White House press secretary Sean Spicer said the North must commit to dismantling its nuclear arsenal. It made such a commitment to freeze its weapons research under the Agreed Framework with the Clinton administration.
During six-party negotiations, the George W. Bush administration found the regime to be cheating. All international inspections stopped in 2009.
Mr. Albright told The Washington Times that the North accelerated its nuclear weapons development at the end of each agreement, especially since 2009.
The North also has made threats about testing a long-range ballistic missile capable of hitting the continental United States. Such a provocation could prompt Mr. Trump’s national security team of former and current generals to recommend a pre-emptive airstrike to destroy Mr.

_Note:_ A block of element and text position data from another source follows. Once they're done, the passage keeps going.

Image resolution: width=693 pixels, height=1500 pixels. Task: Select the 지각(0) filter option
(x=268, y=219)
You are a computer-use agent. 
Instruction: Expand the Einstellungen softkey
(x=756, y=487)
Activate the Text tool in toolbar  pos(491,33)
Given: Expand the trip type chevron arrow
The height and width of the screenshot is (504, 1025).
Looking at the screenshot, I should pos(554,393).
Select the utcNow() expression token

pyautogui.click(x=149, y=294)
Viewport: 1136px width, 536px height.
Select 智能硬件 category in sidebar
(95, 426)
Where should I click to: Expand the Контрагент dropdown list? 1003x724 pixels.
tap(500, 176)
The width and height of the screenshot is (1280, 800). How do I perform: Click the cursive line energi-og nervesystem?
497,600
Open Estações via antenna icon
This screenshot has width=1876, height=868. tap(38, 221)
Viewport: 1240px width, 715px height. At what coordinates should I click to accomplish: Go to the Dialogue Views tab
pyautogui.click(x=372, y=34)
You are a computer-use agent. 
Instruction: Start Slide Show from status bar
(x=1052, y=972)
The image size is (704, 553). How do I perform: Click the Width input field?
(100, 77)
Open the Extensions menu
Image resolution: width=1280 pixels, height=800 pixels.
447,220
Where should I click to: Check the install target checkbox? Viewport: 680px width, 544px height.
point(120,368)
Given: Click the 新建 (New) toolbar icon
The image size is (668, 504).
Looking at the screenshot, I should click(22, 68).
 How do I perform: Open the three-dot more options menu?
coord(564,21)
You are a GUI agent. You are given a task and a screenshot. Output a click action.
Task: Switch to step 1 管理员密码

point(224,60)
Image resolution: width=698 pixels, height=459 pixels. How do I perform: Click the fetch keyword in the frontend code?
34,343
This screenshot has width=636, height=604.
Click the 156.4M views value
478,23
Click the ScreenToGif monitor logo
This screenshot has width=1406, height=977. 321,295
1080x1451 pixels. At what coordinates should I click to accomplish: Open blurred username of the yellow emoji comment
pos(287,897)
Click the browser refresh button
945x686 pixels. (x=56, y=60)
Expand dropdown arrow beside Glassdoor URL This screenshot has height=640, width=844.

Kim’s nuclear arsenal.
The CRS report said: “The intelligence community believes that North Korea has an ICBM capability, but that it has not been tested and that neither North Korea nor the United States knows whether that capability will work.”
The problem air war planners would face is that North Korea is suspected of operating secret, underground sites where fissile material is stored and where warheads are researched, developed and assembled, nuclear analysts say.
“North Korea’s numbers of weapons, based on fissile material estimates, are relatively large and growing,” Mr. Albright said.
The International Atomic Energy Agency, the United Nations’ nuclear watchdog, filed its latest report on North Korea in August. It noted that the North’s test of a nuclear device the previous January was a “flagrant disregard” of U.N. resolutions. The report said the IAEA’s knowledge is waning as the Kim regime keeps its experts outside the country.
The CRS report sums up the North’s fast progress: “Taken together, North Korea’s progress in nuclear testing, its declared standardization of warhead designs and potential to put those warheads on medium-range missiles, increased confidence in the reliability of its short-range missile forces, and efforts seemingly designed to degrade regional ballistic missile defense systems suggest that North Korea may be building a credible regional nuclear warfighting capability. Such an approach would reinforce their deterrent strategy by lending more credibility to its growing capabilities.”